Logo

Logo

Doc bins ‘vaccine link’ to magnetic powers

Dr Bhattacharya said that that there was no connection between vaccination and the magnetic force demonstrated in the viral videos by many people.

Doc bins ‘vaccine link’ to magnetic powers

(SNS)

Days after Arvind Sonar, an elderly citizen of Nashik in Maharashtra, claimed that he had developed magnetic powers after taking the second dose of the Covid vaccine, a 58-year-old resident of Siliguri, Nepal Chakraborty, also attracted good media attention across the country on June 13 for his apparent ability to attract metallic things such as plates, spoons, coins, scissors and nail-cutters.

He claimed that he had developed this magnetic power after he took the first dose of Covishield on June 7. After Arvind and Nepal’s claim that they had developed magnetic powers after getting the Covid-19 vaccine, a large number of videos, including the highly viral videos of Tahir Ansari of Jharkhand’s Hazaribagh and Shantaram Chaudhary of Maharashtra’s Ulhasnagar, are doing the rounds on the internet, claiming Covid19 vaccines can make people “magnetic.”
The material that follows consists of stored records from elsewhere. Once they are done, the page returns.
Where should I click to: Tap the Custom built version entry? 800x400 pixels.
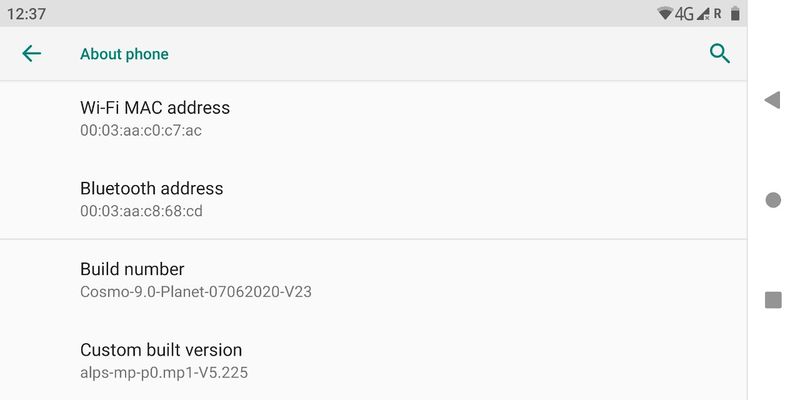point(161,350)
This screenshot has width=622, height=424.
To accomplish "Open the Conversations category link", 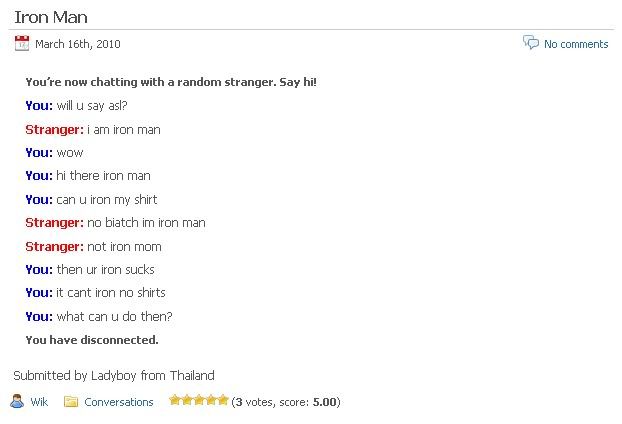I will 119,402.
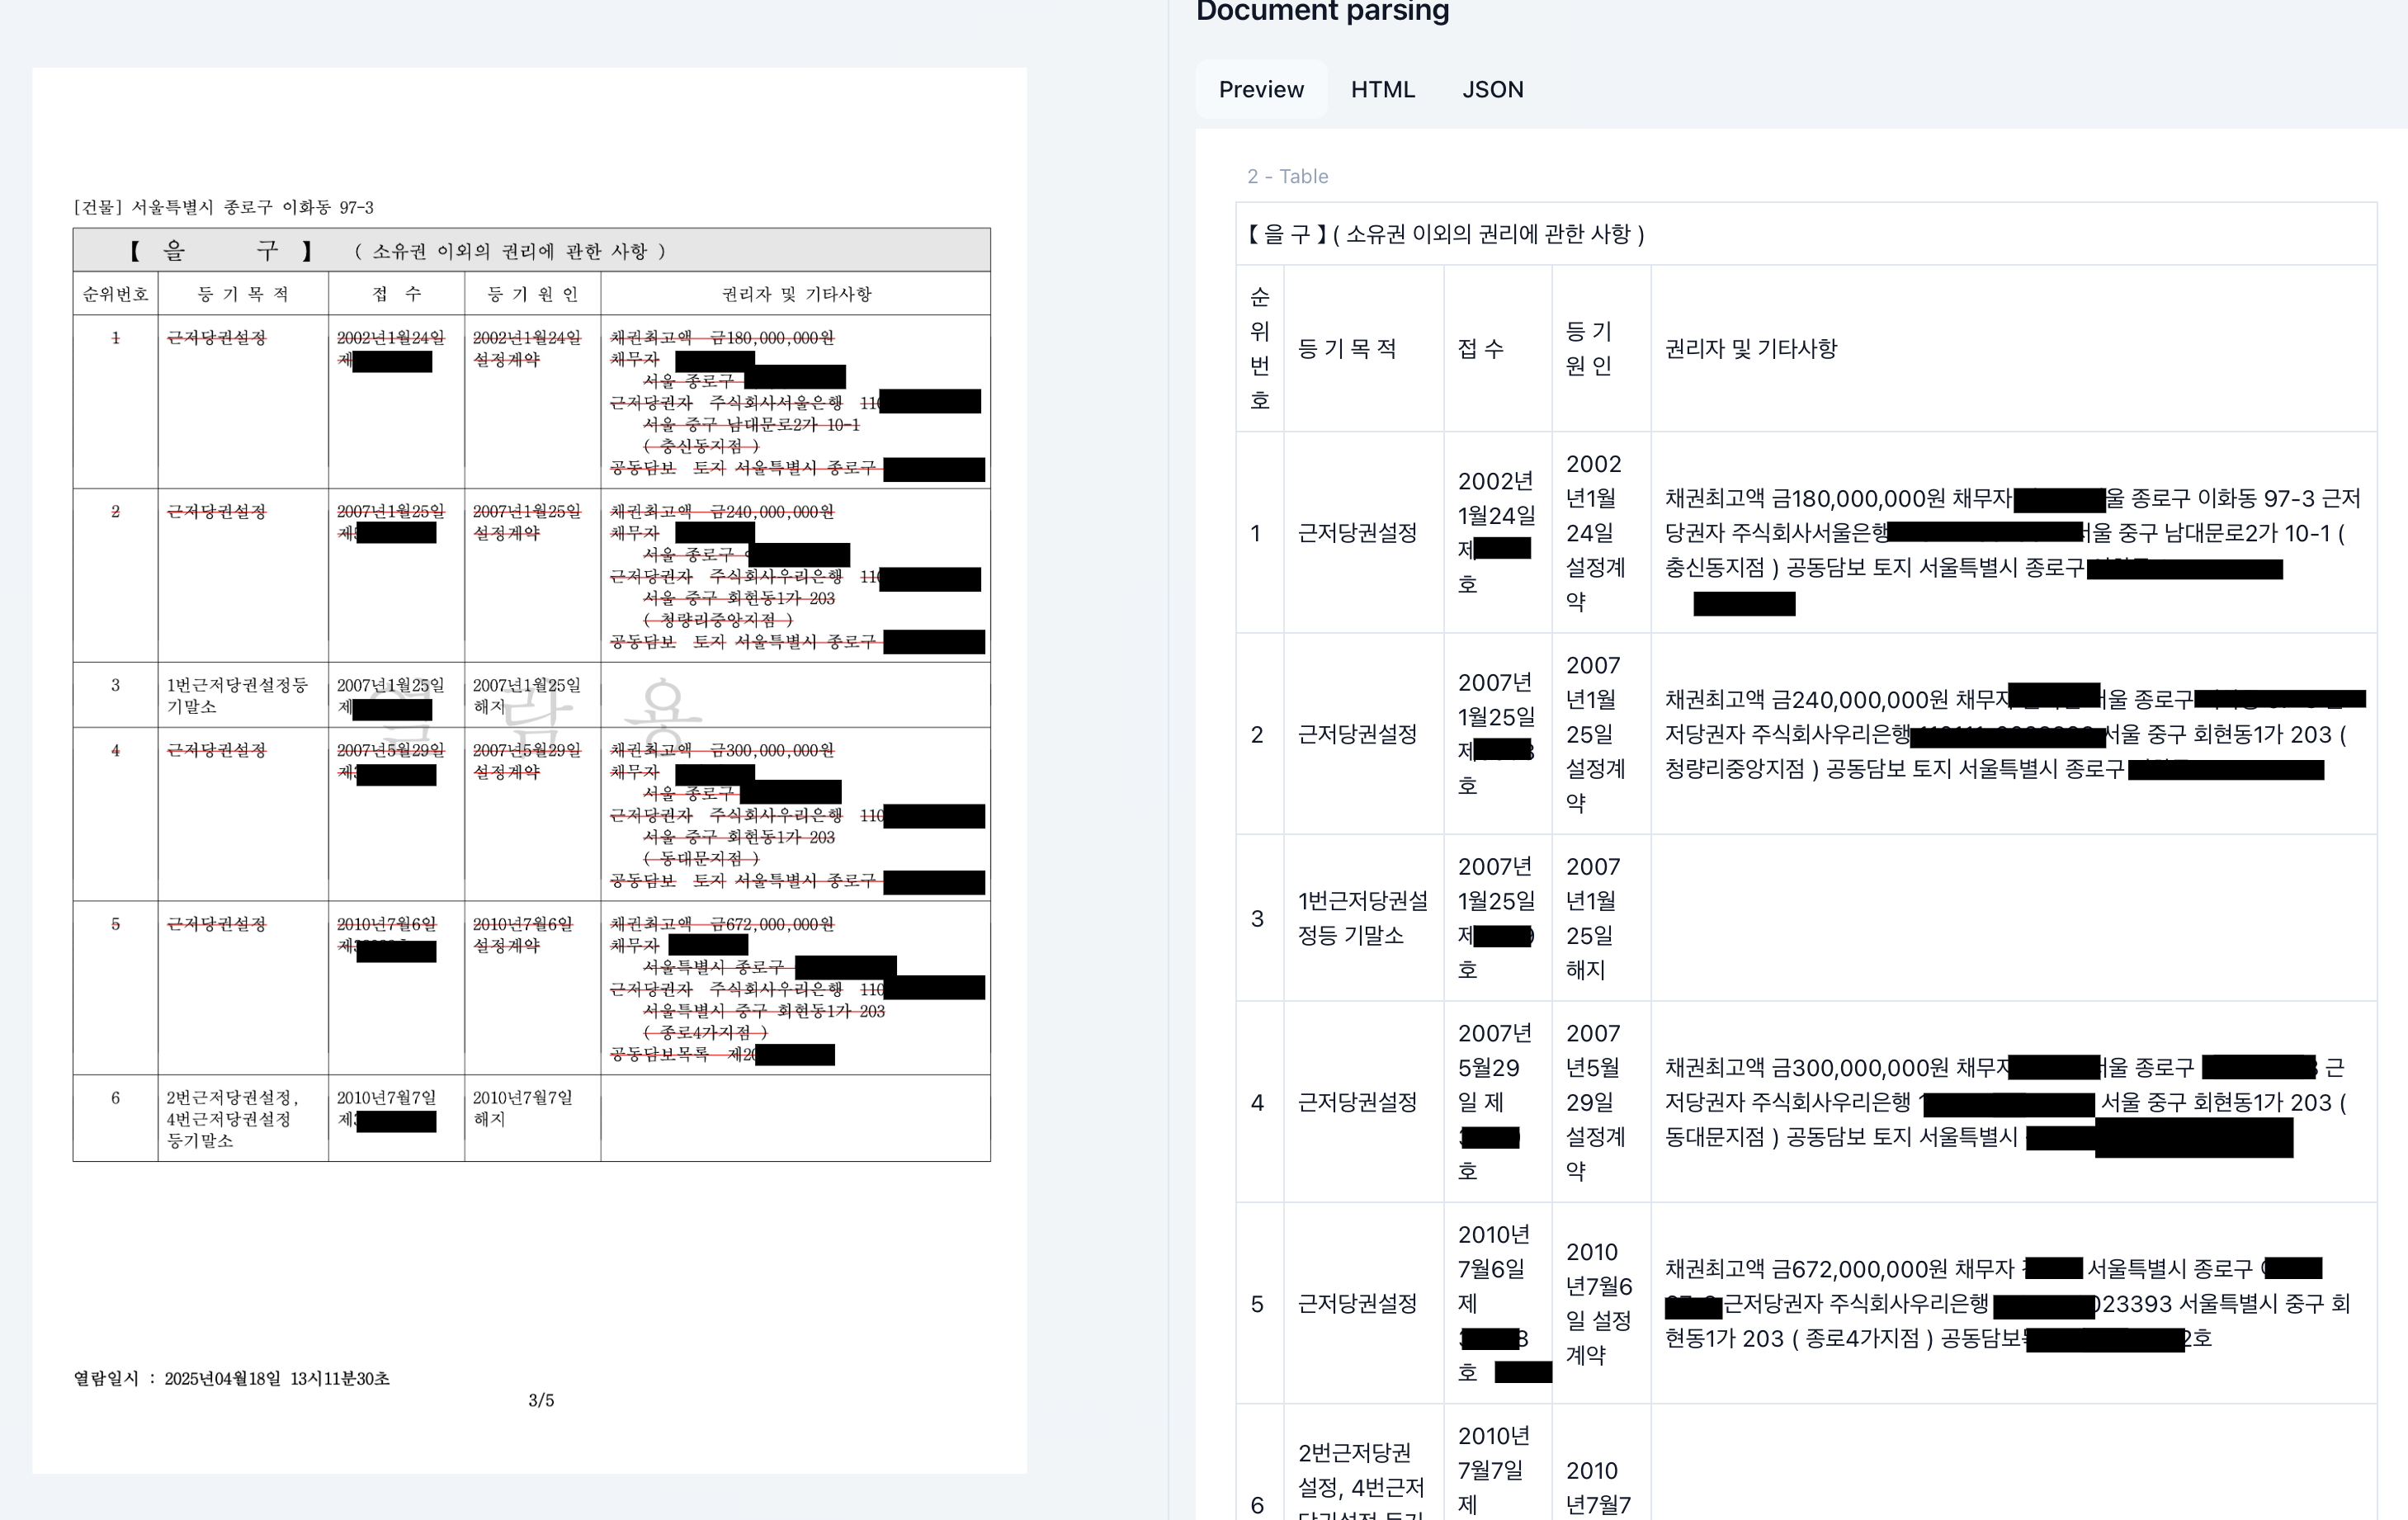
Task: Click the '열람일시' timestamp line on the document
Action: [x=230, y=1378]
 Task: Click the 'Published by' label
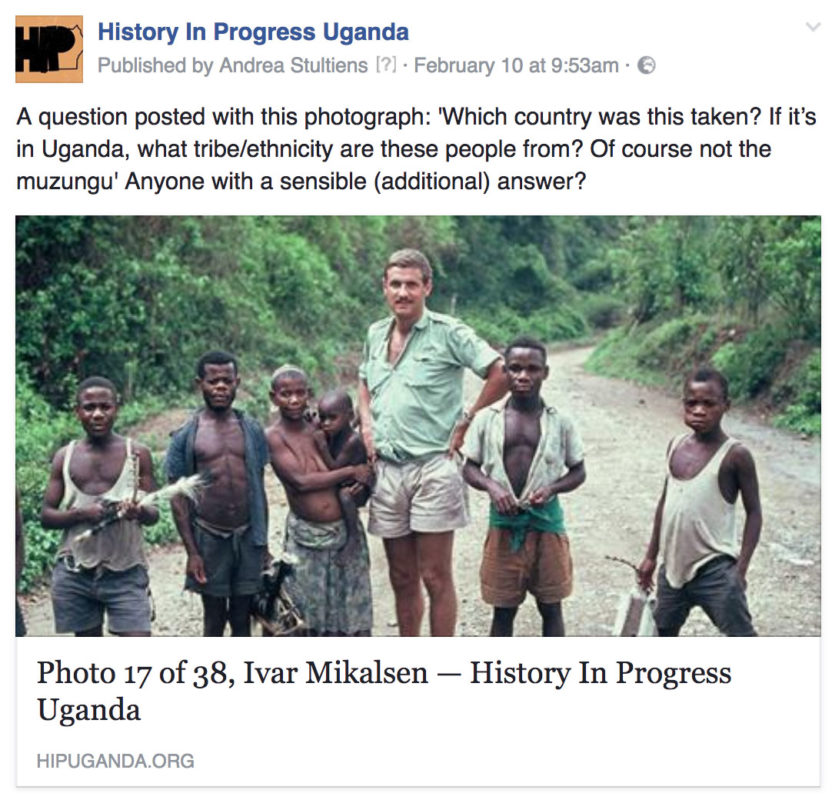[x=155, y=66]
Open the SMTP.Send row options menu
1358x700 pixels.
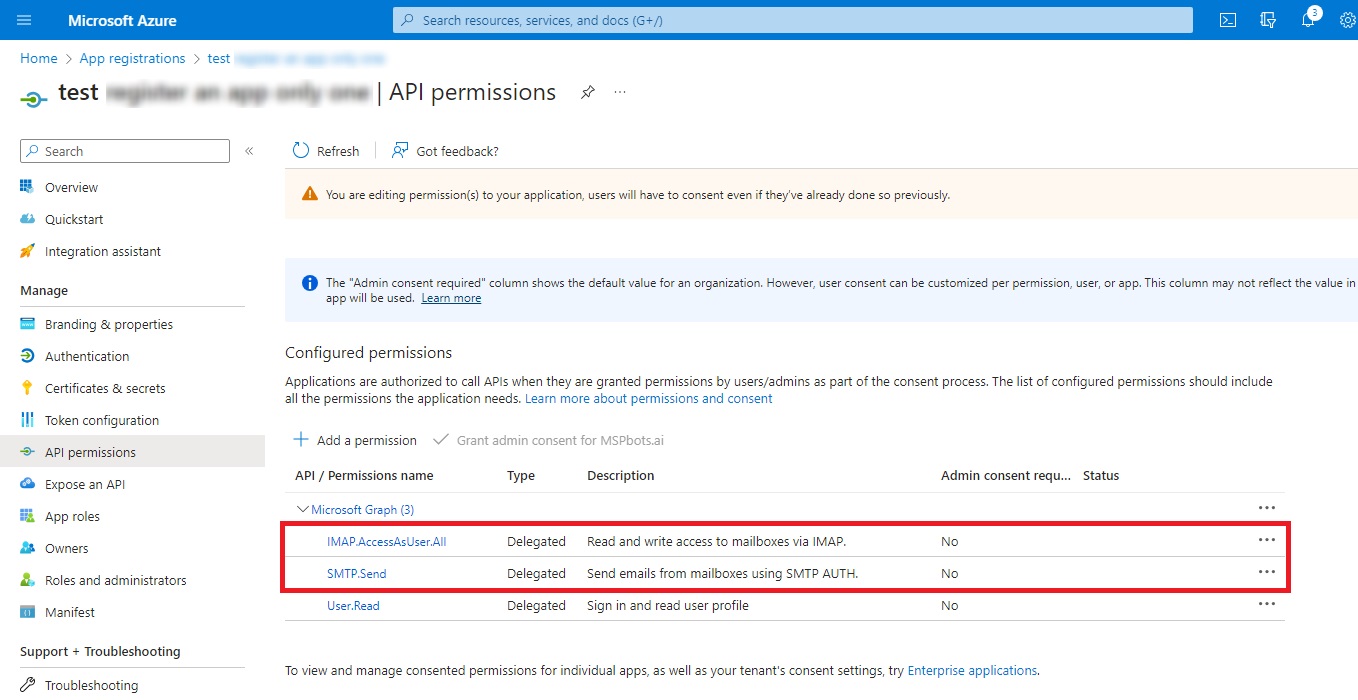(1267, 571)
However, experts in north Bengal held that there was nothing new in the phenomenon of objects sticking miraculously to the skin.

Advertisement

“This isn’t the first time a person has claimed to possess magnetic powers. There are several such incidents registered way before this. In May 2016, Arun Raikwar from Sagar in Madhya Pradesh attracted a lot of attention, when he claimed that he could attract spoons and nails to his skin with what he believed were ‘special waves.’ The YouTube is strewn with videos demonstrating bodily magnetism, which were posted years before the Coronavirus came into existence. Scientists and paranormal sceptics have claimed that they have tested alleged attractors long before the vaccines were invented to see whether they were generating magnetic fields and found that they weren’t,” said Dr Kaushik Bhattacharya, a senior surgeon of north Bengal.

Dr Bhattacharya said that that there was no connection between vaccination and the magnetic force demonstrated in the viral videos by many people. “No vaccine can bring magnetic force into the human body. Other tests need to be done to find out why the magnetic force came in those people or whether it was in them way before they were vaccinated,” he said.

The renowned surgeon pointed out that with the third wave round the corner, the vaccine hesitancy created by the viral videos, especially in the rural parts of north Bengal, could have serious consequences.

“The videos have created tremendous panic among a large number of people in north Bengal as in other parts of the country. Many people are now are reluctant to take the jabs. The disease may spiral out of control in the third wave if the authorities do not take immediate steps to remove the misconceptions regarding vaccination, which have been created by the viral videos,” he cautioned.